Sizeable populations in Java, Kalimantan, and Papua practice animism and other types of traditional belief systems termed "Aliran Kepercayaan." Many of those who practice Kepercayaan describe it as more of a meditation-based spiritual path than a religion.
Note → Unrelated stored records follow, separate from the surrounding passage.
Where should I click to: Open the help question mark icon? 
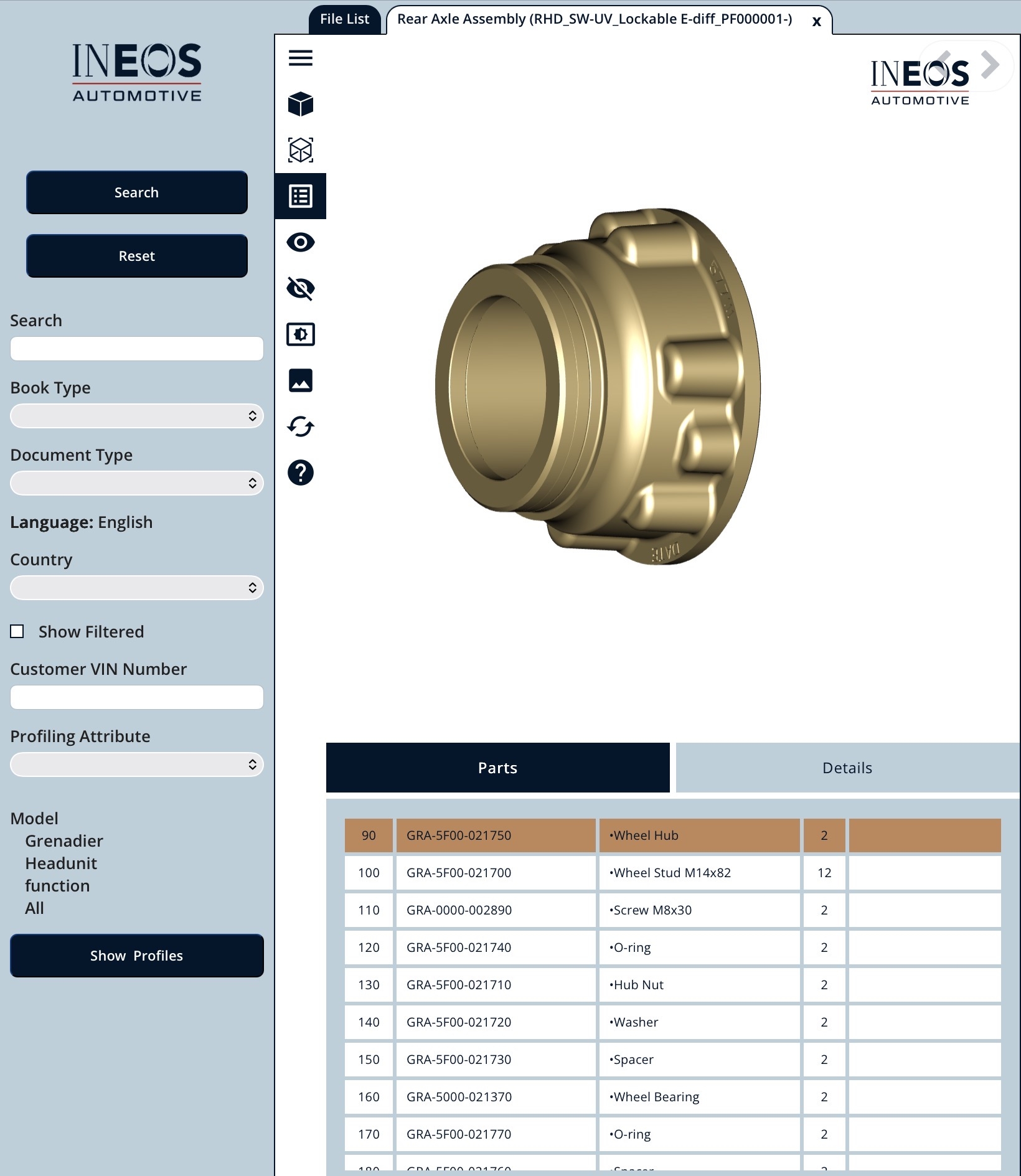point(300,473)
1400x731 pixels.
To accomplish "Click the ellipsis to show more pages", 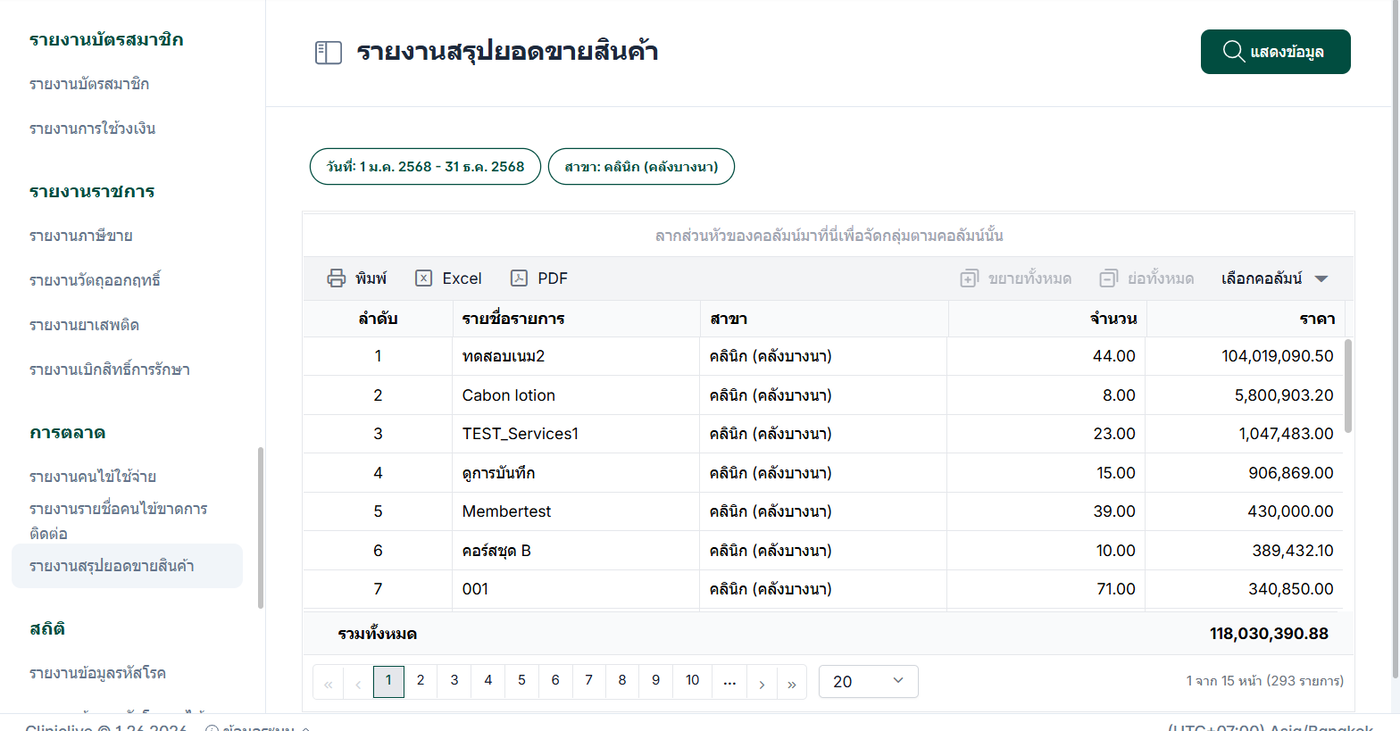I will 729,682.
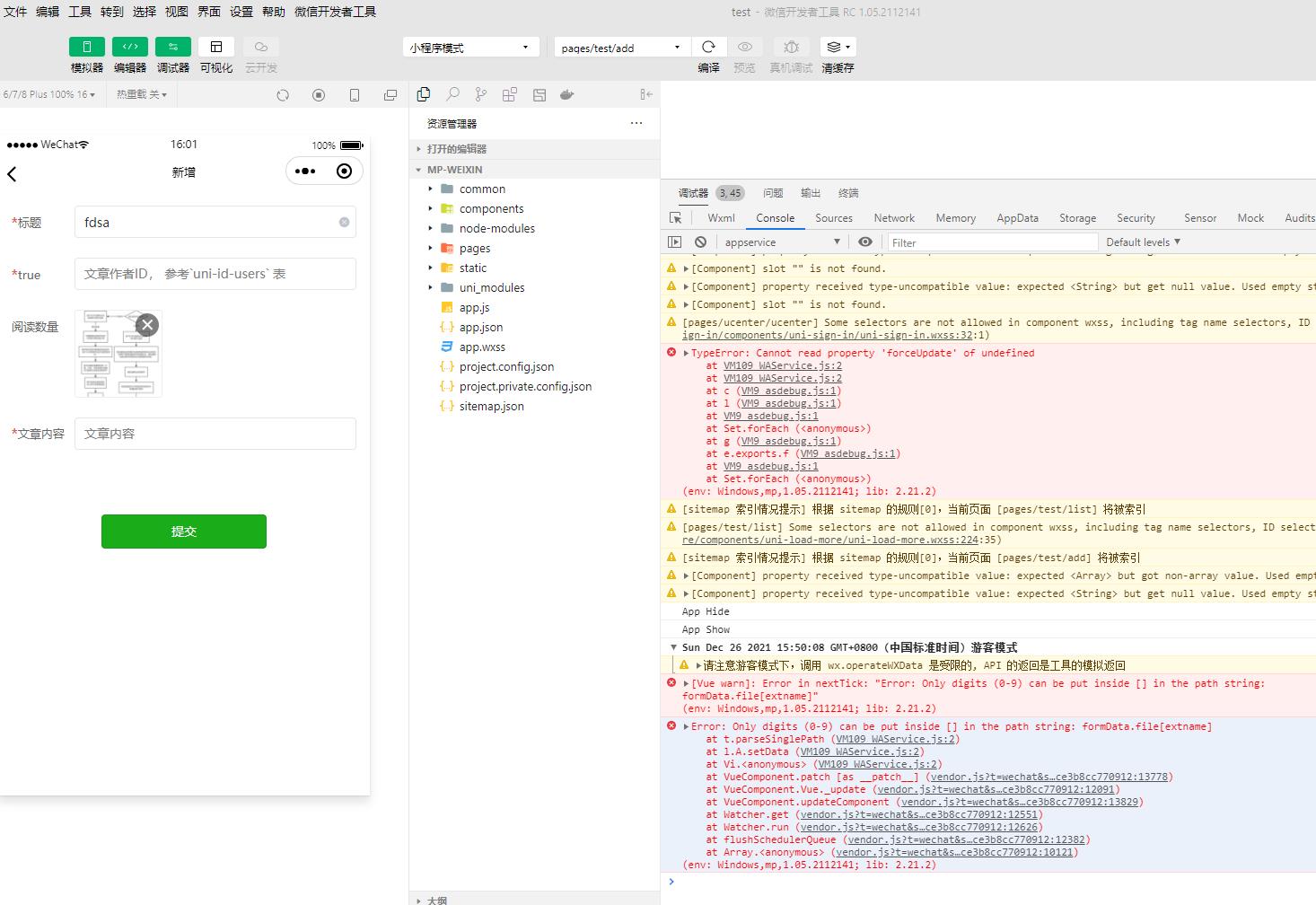The width and height of the screenshot is (1316, 905).
Task: Switch to the Network tab
Action: click(894, 218)
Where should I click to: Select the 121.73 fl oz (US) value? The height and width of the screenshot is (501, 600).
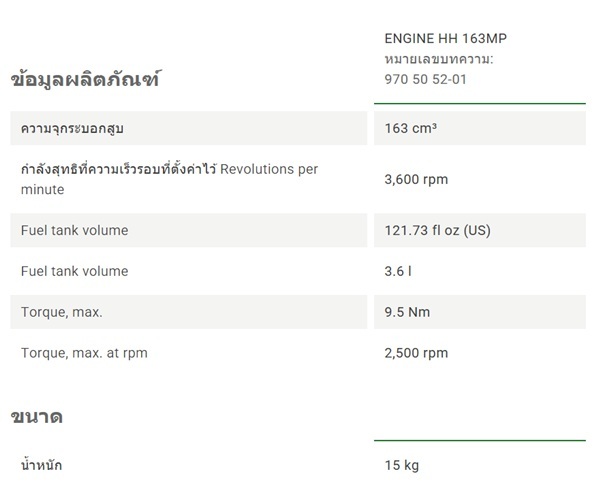437,230
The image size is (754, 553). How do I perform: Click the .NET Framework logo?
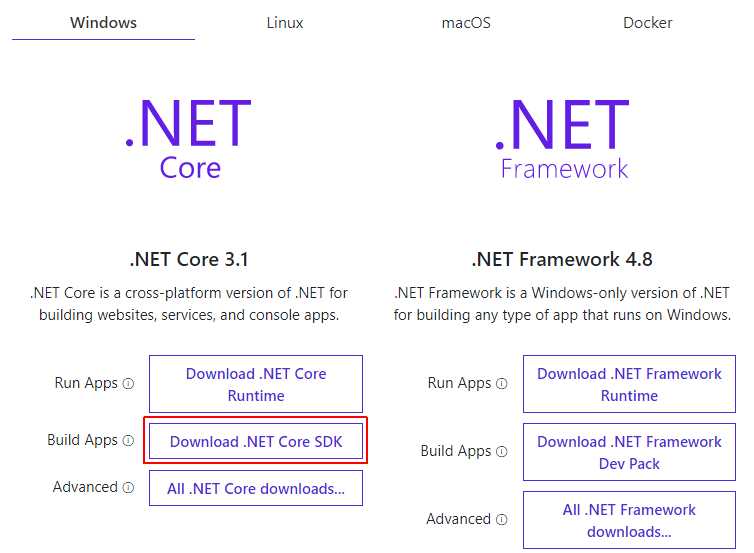pos(562,139)
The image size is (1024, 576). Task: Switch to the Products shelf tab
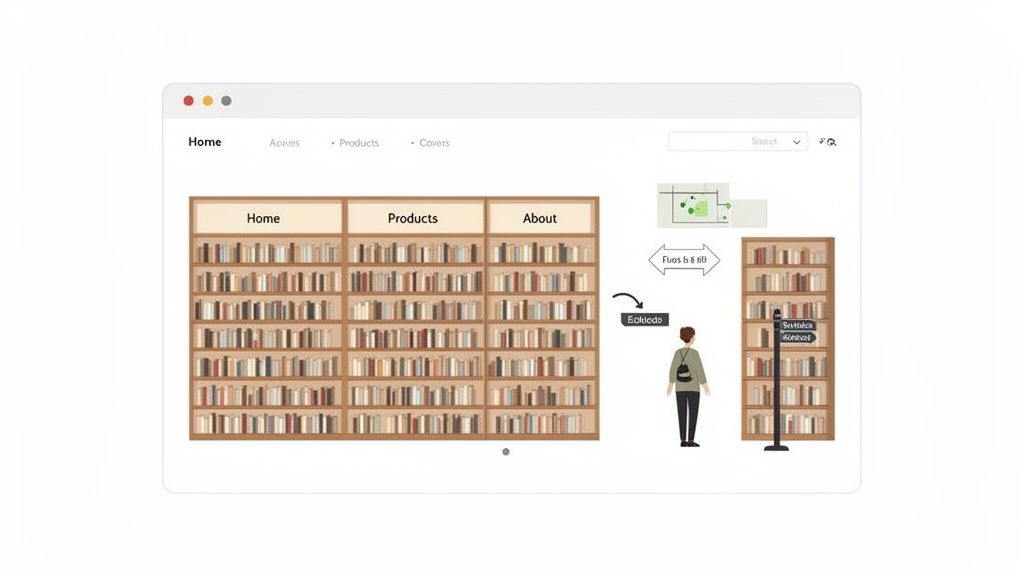[414, 217]
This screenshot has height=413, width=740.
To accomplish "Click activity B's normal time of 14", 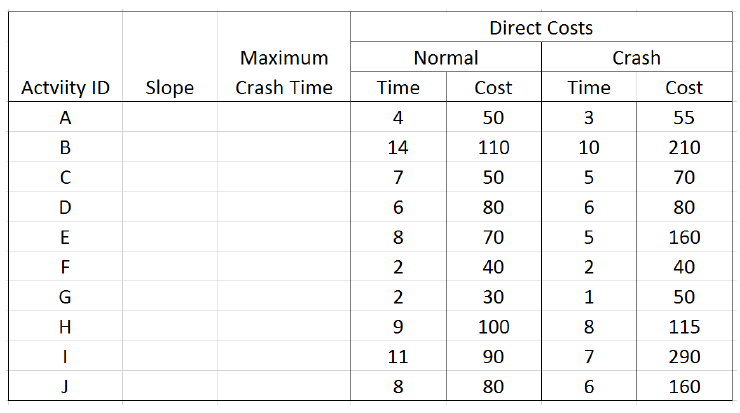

Some animists combine their beliefs with one of the government-recognized religions.

==Recognition==
Indonesia's Constitutional Court in November 2017 ruled that followers of faiths outside the 6 recognized religions are allowed to state "Kepercayaan kepada Tuhan YME (Note: Full: Yang Maha Esa)" on their national identity cards, as a 7th category for Aliran Kepercayaan after judicial review launched by followers of Marapu religion, the Parmalim, Kaharingan, and Sapta Darma.

==Examples==
===Sumatra===
- Adat Batin (Batin)
- Arat Sabulungan (Mentawai)
- Fanömba Adu (Nias)
- Parmalim (Toba Batak)
- Pemena (Karo Batak)
===Java===
- Kapitayan and Kejawen (Javanese)
- Sunda Wiwitan (Baduy and Sundanese)

===Lesser Sunda Islands===
- Dinitu (Rotenese)
- Jingi Tiu (Savu)
- Marapu (Sumba)
- Pare No Bongi (Bimanese)
- Tung Piong (Sikka)
- Uis Neno-Uis Pah (Atoni)
- Wetu Telu (Sasak)
===Kalimantan===
- Kaharingan (Dayak)
===Sulawesi===

- Adat Musi (Talaud)
- Aluk Todolo (Toraja)
- Islam Tua (Sangir)
- Lamoa (Pamona)
- Tolotang (Buginese)
- Tonaas Walian (Minahasan)
===Maluku Islands===
- Naurus (Alifuru)
===Papua===
- Wor (Biak)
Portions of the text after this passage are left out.